People unacquainted with Sowell might be surprised to learn that he has little use for intellectuals’ and experts’ pronouncements, plans, and visions. After all, he is an intellectual and an expert himself. However, he does not think himself fit to serve as a surrogate decision maker for others who do not know as much as he does about economics and intellectual history but might have more consequential local knowledge about what Hayek called “the particular circumstances of time and place.”
This tension came into high relief during and after the COVID-19 pandemic, and we will be discovering unintended consequences of expert contempt for consequential local knowledge for years to come. Mask mandates, for example, substitute experts’ knowledge about transmission probabilities for speech therapists’ consequential local knowledge about the importance of seeing people’s faces and, importantly, how particular conditions vary from patient to patient.
For politicians, this all boils down to what President George H.W. Bush called “the vision thing.” But these visions are not just visions; politicians try to turn them into reality, often with poor results. Sowell describes the consequences memorably:
Stupid people can create problems, but it often takes brilliant people to create a real catastrophe. They have already done that enough times–and in enough different ways—for us to reconsider, before joining their latest stampedes, led by self-congratulatory elites, deaf to argument and immune to evidence.
He elaborates on this in his final chapter, “Words, Deeds, and Dangers.” Many things done in the name of social justice visions decades ago have created problems that social justice warriors feel called upon to “solve” today.
One will search the book in vain for mention of present-day “woke” leaders of the social justice movement.
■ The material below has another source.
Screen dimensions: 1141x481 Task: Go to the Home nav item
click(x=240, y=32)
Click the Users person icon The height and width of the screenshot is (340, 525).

Their omission is both a weakness and a strength of the book. It is a weakness in that the world would benefit from direct, line-by-line refutations of these warriors’ claims by a scholar of Sowell’s distinction and stature. It is a strength, however, in that Sowell explains how the social justice vision is not some new thing, but has been around for a long time.
If this turns out to be Sowell’s final book, it is a fitting summary and statement concluding a long, distinguished career of following the facts and logic wherever they may lead. It does not contain much that will be new to people already well-marinated in his other work. It will be, however, a revelation to the fair-minded observer wondering whether today’s crusades for social justice are as new—or as likely to be effective—as the crusaders claim.